Los cristianos orientales enseguida comenzaron a repetir una oración a modo de jaculatoria que podían ir asimilando a la respiración y al ritmo cardíaco, para no dejar de rezar ni de día ni de noche. De esta forma, tomando algunas expresiones del ciego Bartimeo y de la parábola del fariseo y del publicano en el templo, llegan a esta fórmula: «Señor Jesucristo, Hijo de Dios, ten piedad de mí pecador». He aquí la técnica:
- Tomando una honda y serena respiración, dices la primera parte: «Señor Jesucristo, Hijo de Dios».
- Contienes un poquito el aire junto con esas palabras.
- Espiras (no expiras, porque si no, estarías muerto (; ) diciendo fluida y relajadamente: «Ten piedad de mí, pecador».
Y, así, repitiendo la jaculatoria tantas cuantas veces se pueda al día. Porque es una forma de mantenernos siempre en la presencia de Dios, que prepara ese telón de fondo en que se desarrolla la vida, y el lienzo aparejado para que Dios, como pintor eximio, pinte en nosotros lo que desea: otro Cristo, el mismo Cristo.
Finalmente, un recurso más moderno, sistematizado por san Ignacio de Loyola especialmente: la Dirección Espiritual. Según todo lo que hemos ido comentando, el hombre tiene ese anhelo de felicidad que solo se sacia cuando se responde y se cumple la voluntad de Dios en nuestra vida. Aquí reside la importancia capital de tener un padre, un director espiritual. Santa Teresa diría: «Quien se dirige a sí mismo, el demonio lo dirige». Pues bien, esa es la estrategia del maligno con nosotros: aislarnos y hacernos callar, que no le contemos nuestras cosas a nadie que nos pueda ayudar.

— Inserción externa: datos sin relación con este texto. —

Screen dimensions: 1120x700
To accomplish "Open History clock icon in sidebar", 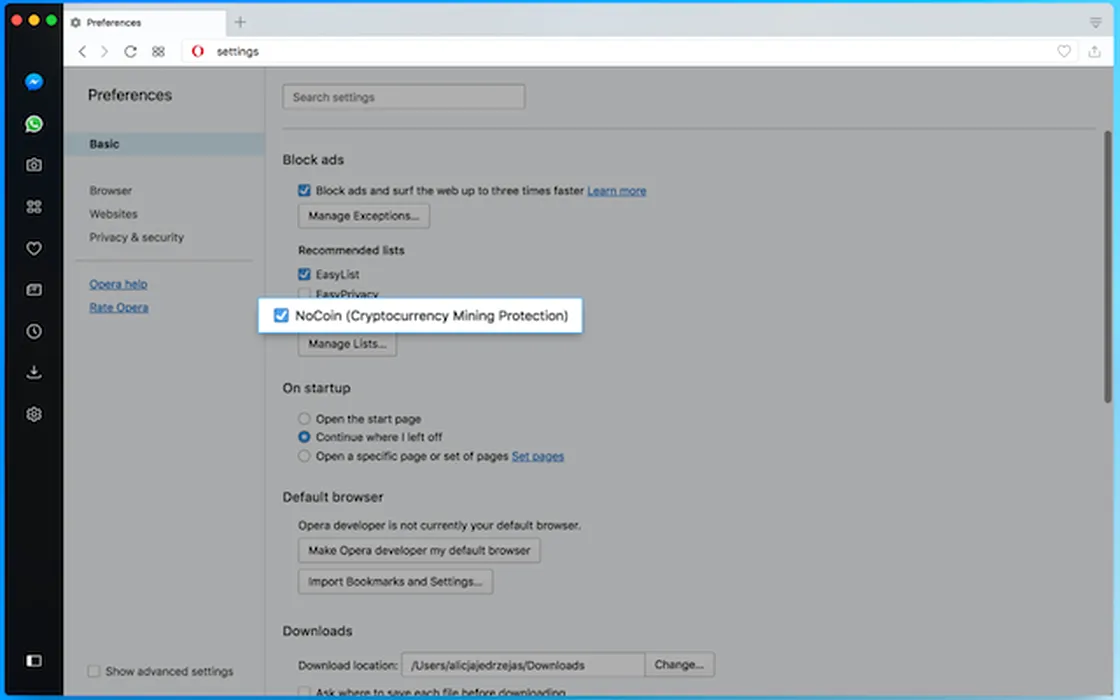I will 34,331.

Por el contrario, la dirección espiritual nos ayuda con ese conocimiento extrospectivo del director, con el examen de conciencia y con el examen particular diario en la lucha contra nuestros vicios dominantes. Estas reuniones, que conviene tengan lugar cada quince días o mensualmente, pueden tener esta estructura : 1.º: estado del alma; 2.º: revisión del plan de vida consensuado; 3.º: revisión del defecto dominante; 4.º: consulta y preocupaciones que traiga el dirigido; 5.º: momento del director para resumir discernir y aconsejar; 6.º (si procede): confesión.
Que la Santísima Virgen María, bendita sea por todos los siglos, nos prepare en este tiempo para escuchar la voz del Señor y cumplirla.